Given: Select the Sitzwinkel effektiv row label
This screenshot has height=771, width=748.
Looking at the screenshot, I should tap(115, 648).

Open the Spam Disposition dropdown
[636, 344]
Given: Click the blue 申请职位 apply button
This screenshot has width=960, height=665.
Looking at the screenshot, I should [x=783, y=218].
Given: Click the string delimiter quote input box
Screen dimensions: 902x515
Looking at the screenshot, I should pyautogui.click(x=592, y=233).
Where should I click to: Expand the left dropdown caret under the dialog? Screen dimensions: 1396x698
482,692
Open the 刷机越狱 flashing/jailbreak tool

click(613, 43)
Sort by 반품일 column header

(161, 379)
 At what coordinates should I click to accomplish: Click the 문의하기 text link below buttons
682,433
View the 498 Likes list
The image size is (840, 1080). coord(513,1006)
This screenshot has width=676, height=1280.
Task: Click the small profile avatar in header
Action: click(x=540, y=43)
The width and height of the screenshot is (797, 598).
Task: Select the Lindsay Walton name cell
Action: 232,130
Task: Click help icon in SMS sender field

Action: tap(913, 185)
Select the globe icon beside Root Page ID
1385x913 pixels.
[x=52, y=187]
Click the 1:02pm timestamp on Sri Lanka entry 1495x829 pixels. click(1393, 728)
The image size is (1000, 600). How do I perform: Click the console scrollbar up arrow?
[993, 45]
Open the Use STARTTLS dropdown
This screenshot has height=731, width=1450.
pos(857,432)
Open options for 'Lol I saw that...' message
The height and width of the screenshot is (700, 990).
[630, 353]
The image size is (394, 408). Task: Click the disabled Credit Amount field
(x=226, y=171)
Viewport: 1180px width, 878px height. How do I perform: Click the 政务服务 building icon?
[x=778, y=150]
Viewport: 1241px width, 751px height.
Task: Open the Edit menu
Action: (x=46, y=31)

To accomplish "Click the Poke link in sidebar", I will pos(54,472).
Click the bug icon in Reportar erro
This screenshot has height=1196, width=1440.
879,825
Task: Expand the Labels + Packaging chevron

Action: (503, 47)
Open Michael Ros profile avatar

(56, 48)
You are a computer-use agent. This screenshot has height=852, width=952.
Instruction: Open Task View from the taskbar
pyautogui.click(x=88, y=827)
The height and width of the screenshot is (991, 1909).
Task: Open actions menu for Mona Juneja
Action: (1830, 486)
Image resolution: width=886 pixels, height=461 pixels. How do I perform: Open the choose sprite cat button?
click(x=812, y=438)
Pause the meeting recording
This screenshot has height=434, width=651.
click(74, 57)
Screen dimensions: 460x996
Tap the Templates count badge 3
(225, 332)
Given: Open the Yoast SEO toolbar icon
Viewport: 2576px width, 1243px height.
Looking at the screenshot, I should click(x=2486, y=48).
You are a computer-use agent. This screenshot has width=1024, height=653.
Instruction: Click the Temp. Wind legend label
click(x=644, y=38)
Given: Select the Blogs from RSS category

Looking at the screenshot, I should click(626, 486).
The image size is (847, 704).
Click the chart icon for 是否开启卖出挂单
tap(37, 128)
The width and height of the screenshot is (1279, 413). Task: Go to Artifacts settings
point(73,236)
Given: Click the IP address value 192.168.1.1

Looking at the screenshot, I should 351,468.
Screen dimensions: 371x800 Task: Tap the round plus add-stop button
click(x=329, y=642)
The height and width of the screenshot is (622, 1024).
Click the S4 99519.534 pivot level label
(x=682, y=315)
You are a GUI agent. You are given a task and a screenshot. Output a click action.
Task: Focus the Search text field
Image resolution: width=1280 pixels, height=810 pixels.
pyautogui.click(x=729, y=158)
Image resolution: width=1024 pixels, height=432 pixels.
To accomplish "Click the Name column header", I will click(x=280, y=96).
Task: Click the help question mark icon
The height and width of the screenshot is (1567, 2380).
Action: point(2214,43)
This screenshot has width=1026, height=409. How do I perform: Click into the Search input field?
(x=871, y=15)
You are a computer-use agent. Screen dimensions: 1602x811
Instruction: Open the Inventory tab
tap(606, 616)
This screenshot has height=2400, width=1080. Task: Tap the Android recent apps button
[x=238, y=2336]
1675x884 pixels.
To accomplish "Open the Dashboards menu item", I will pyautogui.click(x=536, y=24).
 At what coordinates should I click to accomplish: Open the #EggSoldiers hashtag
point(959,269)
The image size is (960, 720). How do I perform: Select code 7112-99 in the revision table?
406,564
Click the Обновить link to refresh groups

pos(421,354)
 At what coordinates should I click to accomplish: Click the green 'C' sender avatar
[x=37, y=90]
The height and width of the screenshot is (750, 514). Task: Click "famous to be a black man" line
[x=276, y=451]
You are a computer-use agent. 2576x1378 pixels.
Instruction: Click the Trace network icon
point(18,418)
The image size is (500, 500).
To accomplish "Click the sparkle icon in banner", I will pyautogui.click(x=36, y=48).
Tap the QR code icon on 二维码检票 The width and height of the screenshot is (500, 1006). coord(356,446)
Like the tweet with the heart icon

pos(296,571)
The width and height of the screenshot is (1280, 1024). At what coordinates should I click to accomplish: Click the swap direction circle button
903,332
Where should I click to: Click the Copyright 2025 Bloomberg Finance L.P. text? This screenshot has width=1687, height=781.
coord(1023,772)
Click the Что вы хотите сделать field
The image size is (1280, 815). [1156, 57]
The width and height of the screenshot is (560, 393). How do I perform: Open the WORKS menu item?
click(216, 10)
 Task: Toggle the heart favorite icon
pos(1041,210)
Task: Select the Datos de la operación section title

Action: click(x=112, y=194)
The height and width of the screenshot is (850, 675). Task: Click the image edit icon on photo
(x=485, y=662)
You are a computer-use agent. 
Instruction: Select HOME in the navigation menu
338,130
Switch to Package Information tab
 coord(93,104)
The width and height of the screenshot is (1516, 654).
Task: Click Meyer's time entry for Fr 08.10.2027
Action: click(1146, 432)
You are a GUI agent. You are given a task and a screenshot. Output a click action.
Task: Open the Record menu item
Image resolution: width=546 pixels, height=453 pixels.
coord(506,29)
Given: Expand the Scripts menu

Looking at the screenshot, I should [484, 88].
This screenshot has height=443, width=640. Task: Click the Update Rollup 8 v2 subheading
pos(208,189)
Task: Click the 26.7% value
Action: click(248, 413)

-*-

▶ _Task_: Each line of the listing that includes the word "computer" should be copied out.

▶ _Response for this exercise_:
You are a computer-use agent. This screenshot has height=852, width=952.
You are a computer-use agent. This screenshot has width=1024, height=653.
You are a computer-use agent. Screen dimensions: 1602x811
You are a computer-use agent. 2576x1378 pixels.
You are a computer-use agent. 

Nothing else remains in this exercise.